Is Expanding Clinical Laboratory Testing Even Possible?
But is such a plan realistic? Perhaps not. When questioned by NBC News about the timeline for “broad-based coronavirus testing” that was suggested as part of the Trump Administration’s three-phase plan to reopen the states, former FDA Commissioner Scott Gottlieb, MD, said, “We’re not going to be there. We’re not going to be there in May, we’re not going to be there in June, hopefully, we’ll be there by September.”
In recent weeks, however, US testing capabilities have improved. Quest Diagnostics, which had come under fire for its testing backlog in California, announced it now has the capacity to perform 50,000 diagnostic COVID-19 tests per day or 350,000 tests per week with less than a two-day turnaround for results. “Our test capacity outpaces demand and we have not experienced a test backlog for about a week,” Quest said in a statement.

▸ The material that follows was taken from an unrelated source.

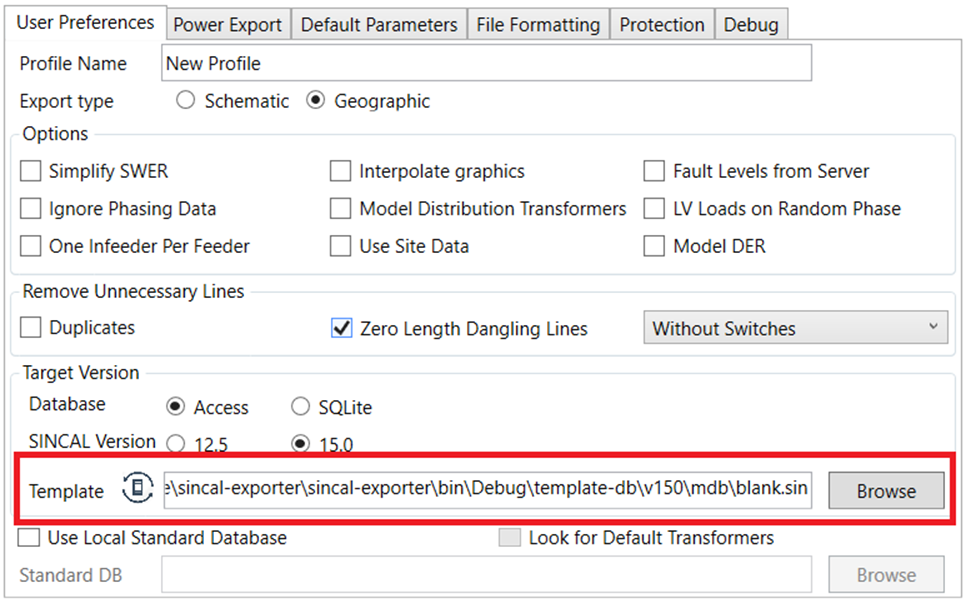The image size is (966, 603).
Task: Check Model Distribution Transformers option
Action: coord(341,209)
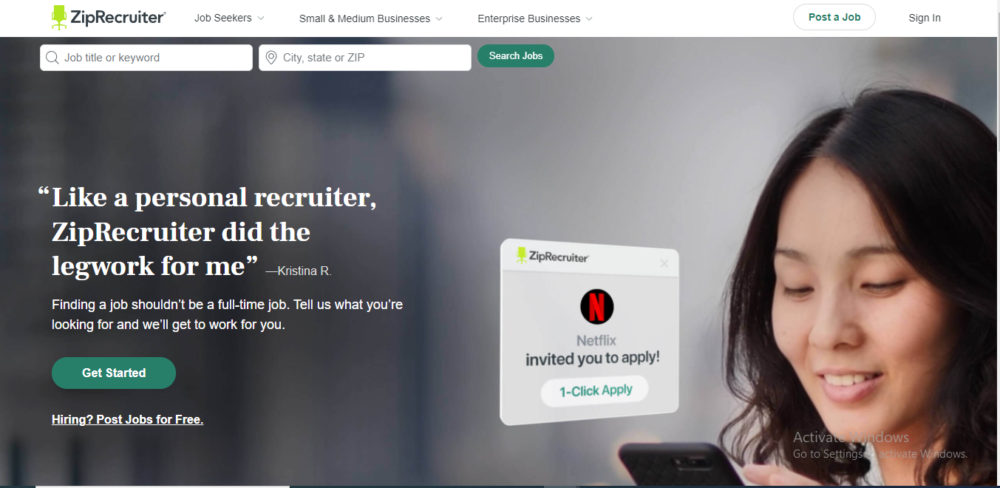Click the Sign In link

tap(924, 18)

CDC ‘Modifies’ Its Guidelines for Declaring a Person ‘Recovered’ from COVID-19
Furthermore, the CDC modified its guidance on the medical and testing criteria that must be met for a person to be considered recovered from COVID-19, which initially required two negative test results before a patient could be declared “confirmed recovered” from the virus. The CDC added a non-testing strategy that allowed states to begin counting “discharged” patients who did not have easy access to additional testing as recovered from the virus.
Under the non-test-based strategy, a person may be considered recovered if:
At least three days (72 hours) have passed since recovery, defined as resolution of fever without the use of fever-reducing medications;
Improvement in respiratory symptoms (e.g., cough, shortness of breath); and,
At least seven days have passed since symptoms first appeared.

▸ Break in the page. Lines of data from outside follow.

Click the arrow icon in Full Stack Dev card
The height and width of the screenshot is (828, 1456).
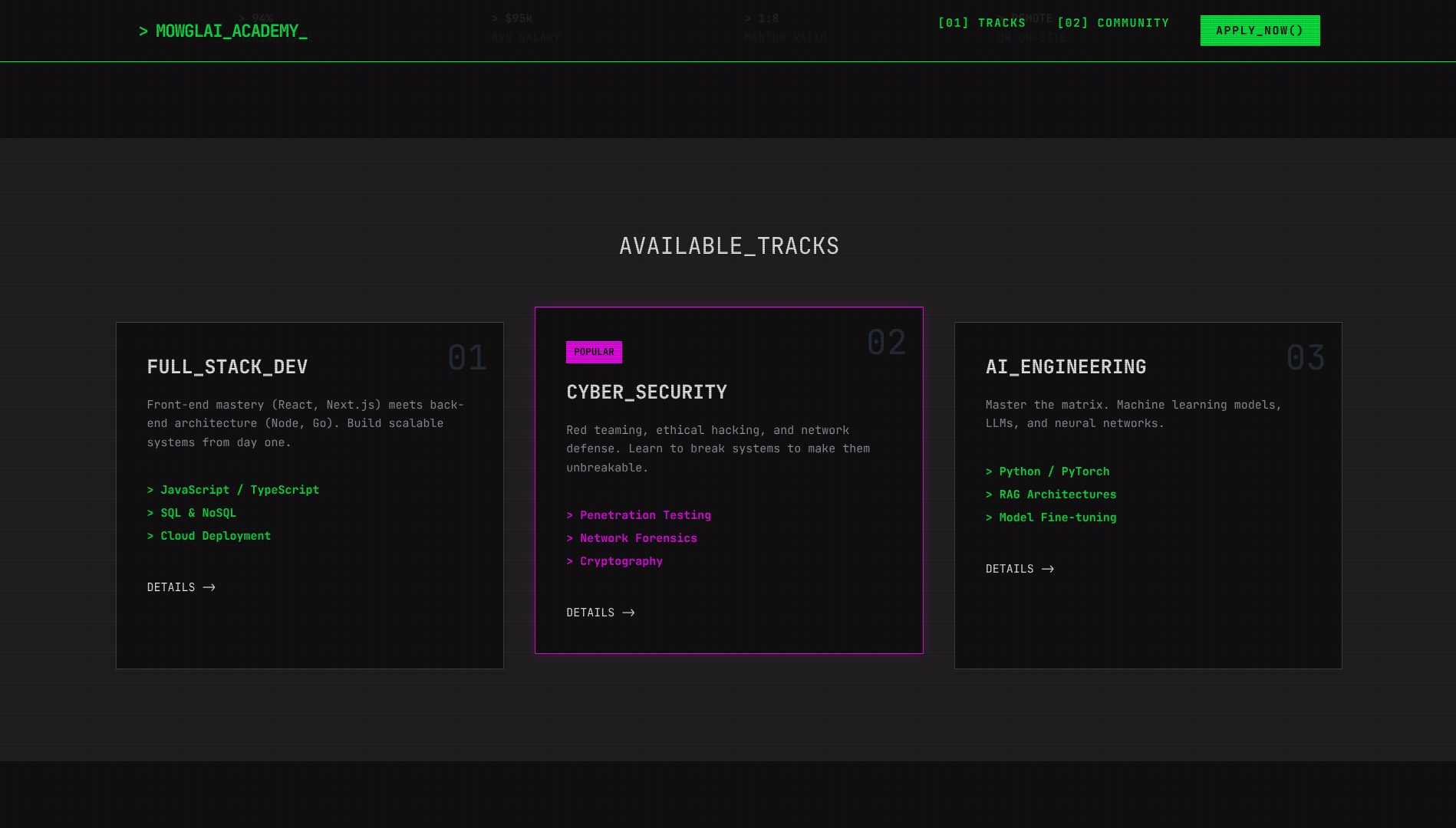[209, 587]
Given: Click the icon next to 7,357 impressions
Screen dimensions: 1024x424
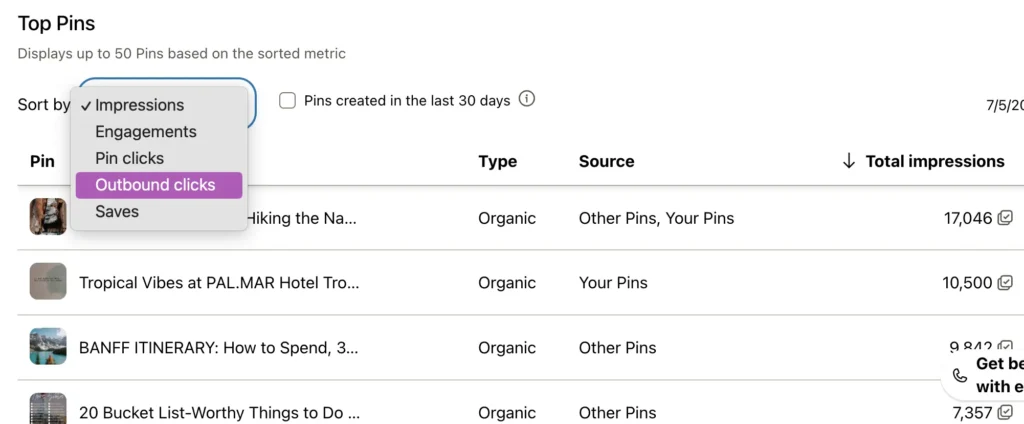Looking at the screenshot, I should 1005,413.
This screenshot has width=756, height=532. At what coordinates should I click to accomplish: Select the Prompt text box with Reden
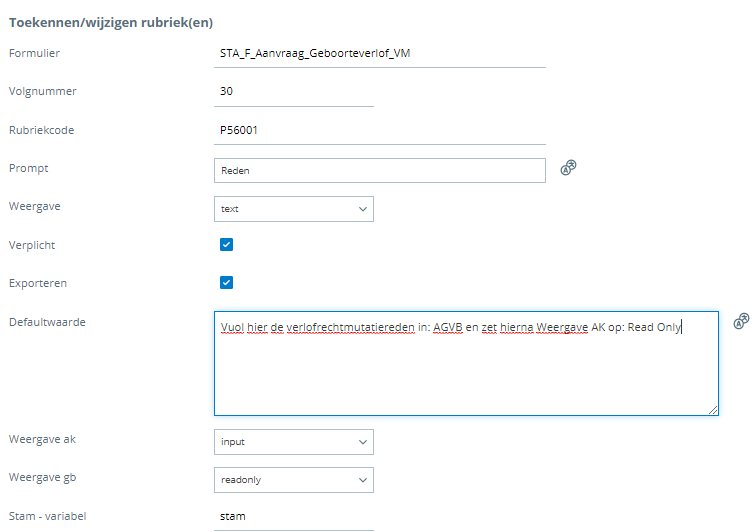[x=380, y=171]
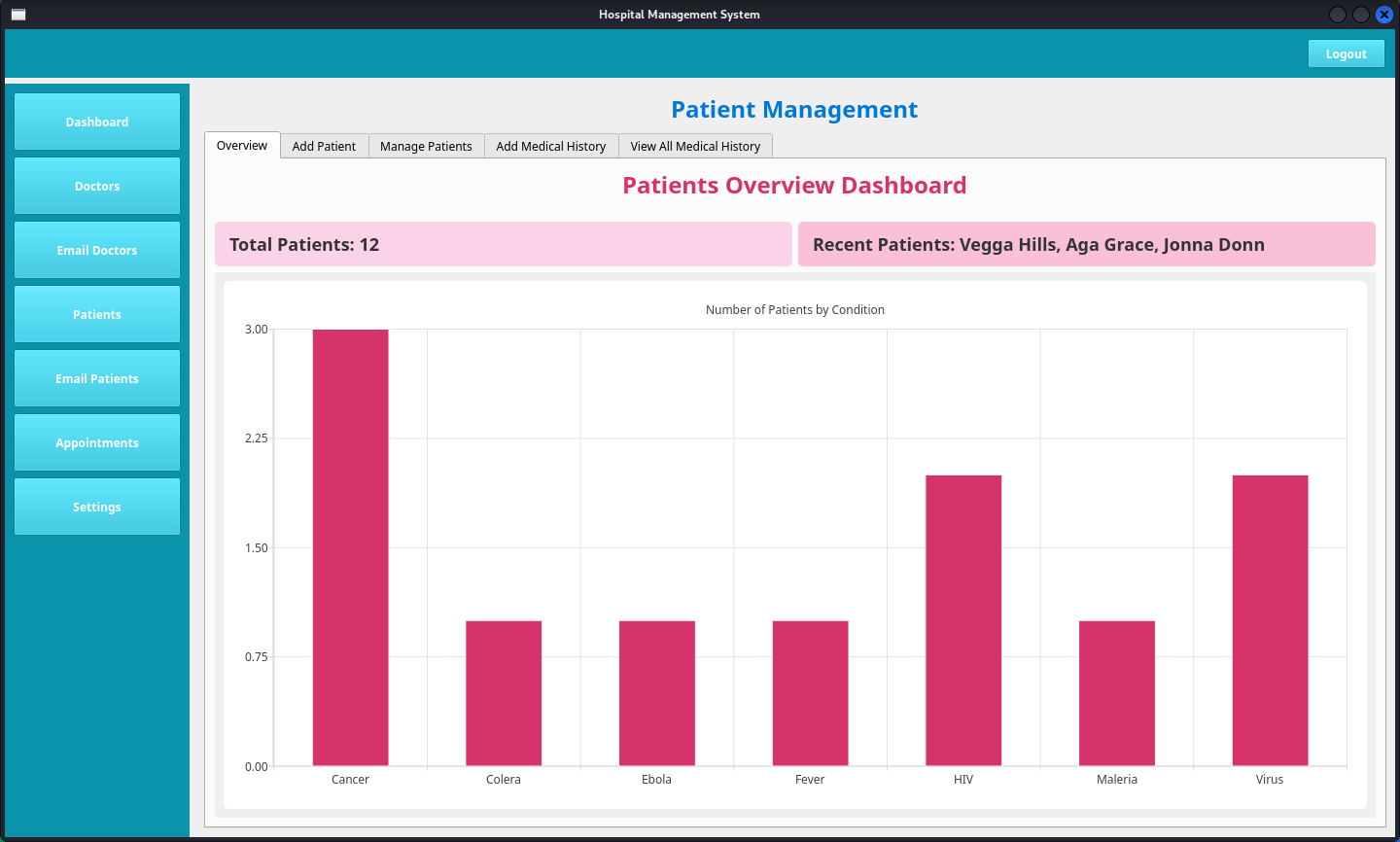Open the Manage Patients tab
The width and height of the screenshot is (1400, 842).
426,147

For now, however, the focus will likely remain on testing for those who are infected, rather than for finding those who have recovered. As of May 30, the COVID Tracking Project reported that only 16,495,443 million tests had been conducted in the US, with 1,759,693 of those test showing positive for COVID-19. That’s closing in on the 10% “test-positivity rate” recommended by the WHO for controlling a pandemic, but it’s not quite there.
As testing for COVID-19 grows exponentially, clinical laboratories should anticipate playing an increasingly important role in the nation’s response to the COVID-19 pandemic.